Dicotyledons and Monocotyledons
The 65,000 species of Monocotyledons are represented by grasses, palms, lilies, sweetcorn and orchids among many others. Dicotyledons have around 170,000 species and includes many trees, vegetables, herbs, perennials and weeds.
It is thought that Dicots evolved from monocots, and they both follow very different evolutionary lines.
If you imagine a blade of grass (Monocotyledon), with the leaf veins running from base to tip, this easily contrasts to an Oak leaf (Dicotyledon), which has its veins branching through the leaf.
A Summary of Angiosperm Life History
Egg fertilisation and seed development occurs.

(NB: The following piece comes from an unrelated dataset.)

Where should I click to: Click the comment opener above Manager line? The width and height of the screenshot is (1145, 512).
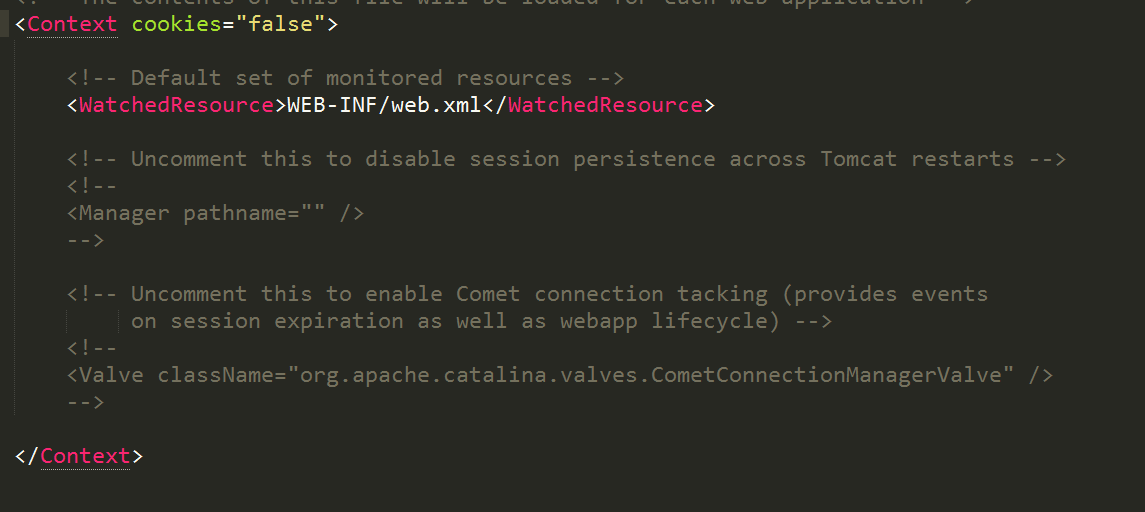click(x=92, y=186)
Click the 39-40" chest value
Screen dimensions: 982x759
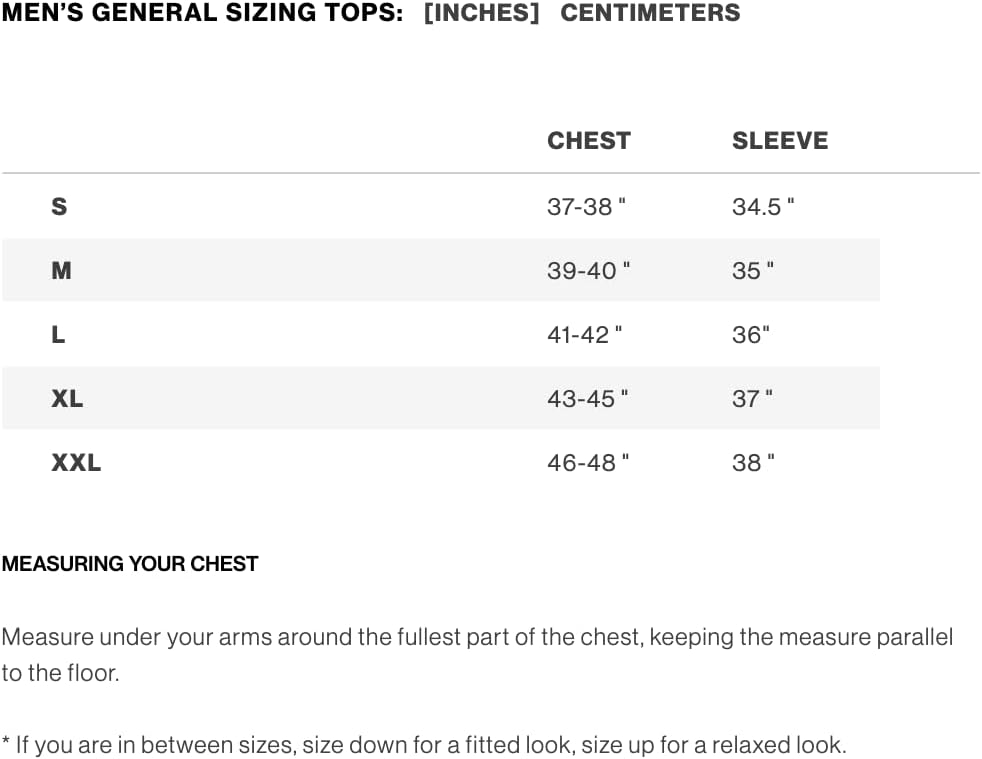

Seed germinates and grows into a mature plant.
The mature plant flowers. The gametophyte (genetic package) develops in the ovules (female) and anthers (male) of flowers.
In female flowers, a process occurs (meiosis) that produces a megaspore. This enters several rounds of mitosis, resulting in an embryo sac.
In male flowers, meiosis occurs in the anthers, producing a micro-spore that goes through mitosis, resulting in a pollen grain. The pollen grain has a tube cell and a generative cell.
After successful pollination, the pollen finds its way to the ovules, at which point the pollen tube’s growth is activated. The tube grows towards the ovules, whilst the generative cell’s nucleus divides into 2 sperm. When the sperms travels down the tube and reaches the embryo sac, one sperm fertilises the egg cell, with the other fertilising the bi-nucleate cell.
The resulting Zygote develops into a seed which contains the embryo, and is dispersed by the plant.
Hopefully the seed will germinate successfully and grow into a mature plant, so the reproductive cycle can continue.